Rewrite the stretch of entries from the start through the line containing "click(139, 161)" as a numbered list, leaving out blank lines.

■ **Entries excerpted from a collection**
[BEGIN]

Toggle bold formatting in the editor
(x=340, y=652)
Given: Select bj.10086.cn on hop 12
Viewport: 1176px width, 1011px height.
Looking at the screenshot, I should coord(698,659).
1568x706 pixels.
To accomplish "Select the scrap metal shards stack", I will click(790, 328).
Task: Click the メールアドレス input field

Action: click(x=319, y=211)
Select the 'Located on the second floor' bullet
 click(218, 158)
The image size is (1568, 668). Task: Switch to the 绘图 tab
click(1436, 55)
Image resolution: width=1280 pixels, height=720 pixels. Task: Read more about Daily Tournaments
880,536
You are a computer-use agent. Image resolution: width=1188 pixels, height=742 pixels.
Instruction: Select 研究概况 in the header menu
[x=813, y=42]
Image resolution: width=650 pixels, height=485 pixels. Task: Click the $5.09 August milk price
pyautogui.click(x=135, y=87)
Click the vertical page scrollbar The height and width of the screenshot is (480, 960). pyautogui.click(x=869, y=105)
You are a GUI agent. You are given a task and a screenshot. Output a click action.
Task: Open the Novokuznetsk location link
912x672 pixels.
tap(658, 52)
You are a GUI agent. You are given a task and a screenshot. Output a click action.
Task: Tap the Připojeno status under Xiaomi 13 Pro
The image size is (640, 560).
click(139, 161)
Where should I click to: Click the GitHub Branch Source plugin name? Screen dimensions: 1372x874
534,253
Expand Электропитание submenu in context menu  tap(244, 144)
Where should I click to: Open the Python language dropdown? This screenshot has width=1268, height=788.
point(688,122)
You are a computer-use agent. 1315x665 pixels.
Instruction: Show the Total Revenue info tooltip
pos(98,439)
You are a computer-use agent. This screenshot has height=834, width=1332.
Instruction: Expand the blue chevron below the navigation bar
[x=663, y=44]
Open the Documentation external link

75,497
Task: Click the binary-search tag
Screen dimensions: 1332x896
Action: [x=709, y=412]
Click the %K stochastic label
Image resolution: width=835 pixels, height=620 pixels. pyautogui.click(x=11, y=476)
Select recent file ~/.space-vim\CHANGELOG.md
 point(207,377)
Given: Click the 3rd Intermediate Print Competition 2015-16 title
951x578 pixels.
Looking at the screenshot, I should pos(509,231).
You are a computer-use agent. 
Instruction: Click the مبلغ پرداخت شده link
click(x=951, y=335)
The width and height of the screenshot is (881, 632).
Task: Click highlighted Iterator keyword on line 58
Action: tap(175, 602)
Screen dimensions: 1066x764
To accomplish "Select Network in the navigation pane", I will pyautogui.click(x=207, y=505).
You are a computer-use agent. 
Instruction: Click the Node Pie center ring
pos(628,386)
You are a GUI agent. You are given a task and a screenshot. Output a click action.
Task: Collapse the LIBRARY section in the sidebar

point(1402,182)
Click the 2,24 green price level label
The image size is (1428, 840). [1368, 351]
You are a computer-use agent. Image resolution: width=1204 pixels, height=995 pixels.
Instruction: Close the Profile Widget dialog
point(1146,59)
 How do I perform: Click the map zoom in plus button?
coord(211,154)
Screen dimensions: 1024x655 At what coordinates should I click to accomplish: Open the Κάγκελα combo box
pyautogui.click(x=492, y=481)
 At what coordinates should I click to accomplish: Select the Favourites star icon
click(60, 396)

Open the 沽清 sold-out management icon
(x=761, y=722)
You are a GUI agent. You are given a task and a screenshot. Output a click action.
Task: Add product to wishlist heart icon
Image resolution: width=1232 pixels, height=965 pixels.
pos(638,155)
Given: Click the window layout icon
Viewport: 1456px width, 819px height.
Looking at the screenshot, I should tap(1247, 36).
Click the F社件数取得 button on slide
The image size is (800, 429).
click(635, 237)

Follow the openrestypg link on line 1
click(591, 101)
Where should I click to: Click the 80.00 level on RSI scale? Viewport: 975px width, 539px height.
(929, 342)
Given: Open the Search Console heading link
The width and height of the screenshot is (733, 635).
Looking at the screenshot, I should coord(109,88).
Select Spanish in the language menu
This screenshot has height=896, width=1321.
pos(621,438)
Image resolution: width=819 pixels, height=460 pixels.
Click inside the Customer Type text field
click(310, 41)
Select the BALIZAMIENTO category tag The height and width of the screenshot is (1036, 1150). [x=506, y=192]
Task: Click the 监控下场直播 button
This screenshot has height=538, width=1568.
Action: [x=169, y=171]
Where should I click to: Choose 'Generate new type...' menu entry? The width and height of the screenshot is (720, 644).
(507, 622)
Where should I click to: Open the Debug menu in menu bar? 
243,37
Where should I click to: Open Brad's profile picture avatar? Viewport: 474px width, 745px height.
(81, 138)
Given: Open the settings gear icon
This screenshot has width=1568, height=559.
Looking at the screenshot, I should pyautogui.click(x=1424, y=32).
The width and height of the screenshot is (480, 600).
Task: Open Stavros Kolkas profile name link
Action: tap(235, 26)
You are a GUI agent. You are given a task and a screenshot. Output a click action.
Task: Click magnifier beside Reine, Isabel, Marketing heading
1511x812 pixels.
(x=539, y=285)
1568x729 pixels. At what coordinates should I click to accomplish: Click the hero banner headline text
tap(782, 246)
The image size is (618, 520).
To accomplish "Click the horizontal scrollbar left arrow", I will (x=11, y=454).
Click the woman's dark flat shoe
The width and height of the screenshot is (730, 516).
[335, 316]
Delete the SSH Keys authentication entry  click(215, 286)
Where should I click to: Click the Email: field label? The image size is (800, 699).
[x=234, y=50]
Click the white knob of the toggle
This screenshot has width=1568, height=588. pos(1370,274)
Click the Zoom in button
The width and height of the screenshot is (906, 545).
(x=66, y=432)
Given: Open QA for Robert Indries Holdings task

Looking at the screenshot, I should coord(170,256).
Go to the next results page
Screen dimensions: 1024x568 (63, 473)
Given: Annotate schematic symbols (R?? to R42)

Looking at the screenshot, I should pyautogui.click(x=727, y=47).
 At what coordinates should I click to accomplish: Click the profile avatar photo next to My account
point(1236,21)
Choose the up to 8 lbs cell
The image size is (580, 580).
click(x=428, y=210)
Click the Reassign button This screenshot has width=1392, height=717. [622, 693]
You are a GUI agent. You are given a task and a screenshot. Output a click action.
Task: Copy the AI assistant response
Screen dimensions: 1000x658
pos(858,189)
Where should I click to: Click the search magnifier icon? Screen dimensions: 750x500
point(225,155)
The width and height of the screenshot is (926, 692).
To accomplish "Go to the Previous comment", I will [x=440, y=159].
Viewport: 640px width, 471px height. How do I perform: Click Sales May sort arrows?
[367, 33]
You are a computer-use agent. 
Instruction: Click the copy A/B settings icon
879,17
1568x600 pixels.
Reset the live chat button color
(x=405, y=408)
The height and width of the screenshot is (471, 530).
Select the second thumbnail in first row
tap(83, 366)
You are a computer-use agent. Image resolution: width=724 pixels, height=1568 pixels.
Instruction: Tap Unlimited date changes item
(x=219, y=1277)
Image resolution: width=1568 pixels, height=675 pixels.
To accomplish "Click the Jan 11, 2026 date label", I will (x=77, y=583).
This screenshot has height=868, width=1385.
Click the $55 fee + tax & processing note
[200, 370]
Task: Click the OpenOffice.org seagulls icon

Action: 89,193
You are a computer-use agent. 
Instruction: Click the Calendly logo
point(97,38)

[END]

■ **Solution to this problem**
1. Toggle bold formatting in the editor
2. (x=340, y=652)
3. Given: Select bj.10086.cn on hop 12
4. Viewport: 1176px width, 1011px height.
5. Looking at the screenshot, I should coord(698,659).
6. 1568x706 pixels.
7. To accomplish "Select the scrap metal shards stack", I will click(790, 328).
8. Task: Click the メールアドレス input field
9. Action: click(x=319, y=211)
10. Select the 'Located on the second floor' bullet
11.  click(218, 158)
12. The image size is (1568, 668). Task: Switch to the 绘图 tab
13. click(1436, 55)
14. Image resolution: width=1280 pixels, height=720 pixels. Task: Read more about Daily Tournaments
15. 880,536
16. You are a computer-use agent. Image resolution: width=1188 pixels, height=742 pixels.
17. Instruction: Select 研究概况 in the header menu
18. [x=813, y=42]
19. Image resolution: width=650 pixels, height=485 pixels. Task: Click the $5.09 August milk price
20. pyautogui.click(x=135, y=87)
21. Click the vertical page scrollbar The height and width of the screenshot is (480, 960). pyautogui.click(x=869, y=105)
22. You are a GUI agent. You are given a task and a screenshot. Output a click action.
23. Task: Open the Novokuznetsk location link
24. 912x672 pixels.
25. tap(658, 52)
26. You are a GUI agent. You are given a task and a screenshot. Output a click action.
27. Task: Tap the Připojeno status under Xiaomi 13 Pro
28. The image size is (640, 560).
29. click(139, 161)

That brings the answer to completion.